Currently, all deregulated utility markets buy and sell power from a relatively small set of large power plants on the transmission system. This system worked great before the proliferation of large amounts of distributed energy resources (DERs). However, with large amounts of DERs (specifically rooftop solar), there is a push to allow market access to resources on the distribution system. The current wholesale market topology works with only a few large power plants, and markets use a central authority to oversee and process transactions. Blockchain may enable the processing of large amounts of transactions on distribution networks without a central authority.
Peer-to-peer energy transactions are very closely related to wholesale distribution markets in that they both have to do with changing the way distributed energy resources buy and sell power.

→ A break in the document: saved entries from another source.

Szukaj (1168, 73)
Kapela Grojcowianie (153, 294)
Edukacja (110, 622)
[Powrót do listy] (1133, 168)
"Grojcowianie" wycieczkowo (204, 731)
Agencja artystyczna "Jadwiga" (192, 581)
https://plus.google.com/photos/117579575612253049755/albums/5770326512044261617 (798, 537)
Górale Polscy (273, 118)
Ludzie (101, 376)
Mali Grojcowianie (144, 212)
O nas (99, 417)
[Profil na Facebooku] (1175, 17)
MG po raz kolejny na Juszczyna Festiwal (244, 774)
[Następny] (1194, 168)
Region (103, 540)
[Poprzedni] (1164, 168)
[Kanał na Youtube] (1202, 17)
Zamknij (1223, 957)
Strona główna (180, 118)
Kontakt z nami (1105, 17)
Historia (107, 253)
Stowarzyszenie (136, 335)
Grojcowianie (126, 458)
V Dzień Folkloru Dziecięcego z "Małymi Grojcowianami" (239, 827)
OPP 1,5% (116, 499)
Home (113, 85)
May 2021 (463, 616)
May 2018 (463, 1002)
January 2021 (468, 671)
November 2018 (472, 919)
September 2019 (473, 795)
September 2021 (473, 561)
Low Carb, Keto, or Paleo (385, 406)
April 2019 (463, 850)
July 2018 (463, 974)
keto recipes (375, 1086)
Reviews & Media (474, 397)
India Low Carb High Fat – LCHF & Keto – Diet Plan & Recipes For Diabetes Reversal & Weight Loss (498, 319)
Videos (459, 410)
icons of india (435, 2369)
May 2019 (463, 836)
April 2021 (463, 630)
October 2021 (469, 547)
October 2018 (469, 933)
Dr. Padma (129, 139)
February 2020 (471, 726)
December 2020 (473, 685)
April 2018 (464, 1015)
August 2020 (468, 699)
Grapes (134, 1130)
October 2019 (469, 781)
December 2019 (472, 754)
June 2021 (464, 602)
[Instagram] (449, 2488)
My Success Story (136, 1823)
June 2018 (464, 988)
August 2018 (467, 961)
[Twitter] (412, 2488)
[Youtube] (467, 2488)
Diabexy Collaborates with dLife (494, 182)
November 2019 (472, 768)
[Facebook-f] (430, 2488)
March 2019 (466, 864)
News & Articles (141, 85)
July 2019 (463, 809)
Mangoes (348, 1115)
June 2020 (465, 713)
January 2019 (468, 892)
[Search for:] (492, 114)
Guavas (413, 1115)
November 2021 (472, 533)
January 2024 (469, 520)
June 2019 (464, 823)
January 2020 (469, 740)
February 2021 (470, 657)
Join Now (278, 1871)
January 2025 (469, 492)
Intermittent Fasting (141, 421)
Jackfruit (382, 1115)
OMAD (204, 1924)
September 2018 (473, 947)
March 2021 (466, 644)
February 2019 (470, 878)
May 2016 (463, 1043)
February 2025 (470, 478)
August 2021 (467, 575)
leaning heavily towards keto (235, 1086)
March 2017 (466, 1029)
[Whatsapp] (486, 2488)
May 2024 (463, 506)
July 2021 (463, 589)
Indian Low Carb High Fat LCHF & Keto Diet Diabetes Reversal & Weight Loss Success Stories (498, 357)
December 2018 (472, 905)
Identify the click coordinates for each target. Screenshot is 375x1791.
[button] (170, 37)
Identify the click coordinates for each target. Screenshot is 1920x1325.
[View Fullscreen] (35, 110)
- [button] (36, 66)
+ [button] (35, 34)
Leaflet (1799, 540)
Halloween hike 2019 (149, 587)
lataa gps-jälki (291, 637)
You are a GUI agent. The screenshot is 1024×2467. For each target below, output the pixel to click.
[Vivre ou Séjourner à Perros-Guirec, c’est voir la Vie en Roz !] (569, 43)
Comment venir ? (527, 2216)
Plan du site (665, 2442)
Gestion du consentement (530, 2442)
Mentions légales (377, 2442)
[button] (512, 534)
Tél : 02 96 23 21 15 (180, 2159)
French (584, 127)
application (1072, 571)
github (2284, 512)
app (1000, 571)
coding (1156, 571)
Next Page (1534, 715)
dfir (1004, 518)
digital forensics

One could make the case that peer-to-peer energy transactions could either replace wholesale markets or provide the underlying topology to create a new type of retail market.
Power Purchase Agreements (Smart Contracts)
For utilities and consumers that don’t produce their own power, they can either purchase power through a wholesale market (see above) or through a bilateral contract called a power purchase agreement (PPA). PPAs are becoming more and more common with the growing demand for renewable energy. Companies and local governments are interested in purchasing clean energy directly from the source in order to incentivize power that isn’t competitive in the market and to meet emission reduction goals or targets.
Power purchase agreements are essentially just a contract that represents the financial sale and purchase of energy. Because of the physical properties of electricity, PPAs do not represent the direct physical transfer of energy from seller to buyer. Therefore, some companies are working to use blockchain to simplify and streamline these contracts. WePower (WPR) is one example of a company using blockchain to create a renewable energy PPA platform.
It seems to me that there is a lot of overlap in the proposed use-cases for blockchain in the energy sector. Most companies are working to leverage blockchain to improve the way power is bought and sold. That might mean creating new marketplaces, allowing more dynamic pricing of energy, or streamlining power contracts.